RAW DATA:

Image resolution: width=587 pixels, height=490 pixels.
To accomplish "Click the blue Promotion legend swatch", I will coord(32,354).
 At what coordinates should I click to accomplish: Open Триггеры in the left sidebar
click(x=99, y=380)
---
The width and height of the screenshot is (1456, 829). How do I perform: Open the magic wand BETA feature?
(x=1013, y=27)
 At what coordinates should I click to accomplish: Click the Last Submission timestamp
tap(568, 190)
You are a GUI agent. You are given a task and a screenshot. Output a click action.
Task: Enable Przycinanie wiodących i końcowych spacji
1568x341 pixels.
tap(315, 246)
---
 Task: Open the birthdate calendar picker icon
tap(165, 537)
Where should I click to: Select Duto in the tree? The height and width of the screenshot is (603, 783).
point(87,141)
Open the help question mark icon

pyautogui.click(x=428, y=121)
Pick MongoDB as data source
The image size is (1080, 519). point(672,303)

PROMPT:
Repeat word for word the lines above that run from the line containing "The width and" through the line containing "You are a GUI", both ends included, and nothing else.

COMPLETED EXERCISE:
The width and height of the screenshot is (1456, 829). How do I perform: Open the magic wand BETA feature?
(x=1013, y=27)
 At what coordinates should I click to accomplish: Click the Last Submission timestamp
tap(568, 190)
You are a GUI agent. You are given a task and a screenshot. Output a click action.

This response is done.